The Cannes Palme d'Or winner "Blue Is the Warmest Color" will be released with an NC-17 rating in the United States, Sundance Selects announced on Tuesday.
The decision to release Abdellatif Kechiche's sexually explicit coming-of-age story with the NC-17 makes it the first movie of the year to bear that rating, and only the fourth in the last five years.
The film will be released on Oct. 25, after upcoming screenings at the Toronto and New York Film Festivals.
"This is a landmark film with two of the best female performances we have ever seen on screen," said Sundance Selects/IFC Films president Jonathan Sehring in a press release announcing the decision. "The film is first and foremost a film about love, coming of age and passion. We refuse to compromise Kechiche's vision by trimming the film for an R rating, and we have every confidence that 'Blue Is the Warmest Color' will play in theaters around the country regardless."
"Blue Is the Warmest Color" stars Adele Exarchopoulos and Lea Sedoux as young women who become involved in a sexual relationship. Though it gained initial attention because of a lengthy sex scene between the two, the film won raves at Cannes, and jury president Steven Spielberg said it was an easy choice for the festival's top prize.
Given the badge of honor bestowed by a Palme d'Or, Sundance Selects would have been mercilessly criticized if it had ordered the extensive cuts necessary to bring the film an R rating. Its only real choice was to accept the NC-17 or to do what most companies in its situation have done, and release the film without an MPAA rating.
In the last five years, more than 1,000 movies have been released without a rating, while only three have gone out with an NC-17. The latest was William Friedkin's "Killer Joe," which grossed almost $2 million in 2012; the top-grossing was Steve McQueen's "Shame," which grossed $3.9 million in 2011.
The vast majority of the movies that were released unrated would not have been rated NC-17, but were released by companies that are not MPAA members and opted not to go through the ratings process.
When "Shame" was released with an NC-17 by Fox Searchlight, National Association of Theater Owners president John Fithian told TheWrap, "I think we need more bold filmmakers and distributors to make content appropriate for the rating and release it that way."
Typically, the NC-17 severely restricts the number of theaters that will show a film, and the venues in which it can be advertised -- but Sundance Selects insisted that it is confident "Blue Is the Warmest Color" can succeed with the rating.

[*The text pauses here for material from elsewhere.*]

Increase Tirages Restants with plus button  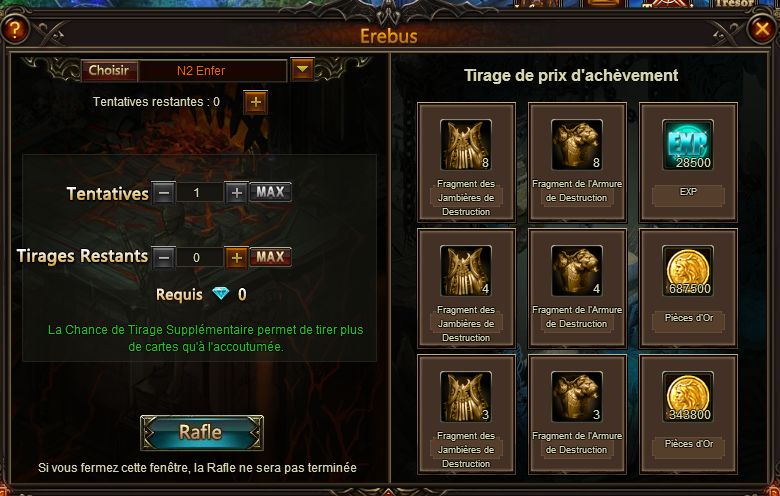point(236,257)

"An NC-17 rating no longer holds the stigma it once did, and we look forward to bringing this unforgettable film to audiences nationwide," said Sehring. "We believe this film will leave a lasting imprint as the 'Last Tango in Paris' for a whole new generation."
The press release pointed out that the film was rated acceptable for viewers over 12 in France, and Sehring criticized the MPAA ratings system that was the target of a past IFC release, Kirby Dick's documentary "This Film Is Not Yet Rated."
"We have intimate knowledge of how the MPAA works, and it is unquestionable that changes must be made," said Sehring. "That the board finds violence acceptable for young viewers while condemning sex is egregious."
The MPAA's explanatory note that will be attached to the NC-17 rating will say that the rating is due to "explicit sexual content."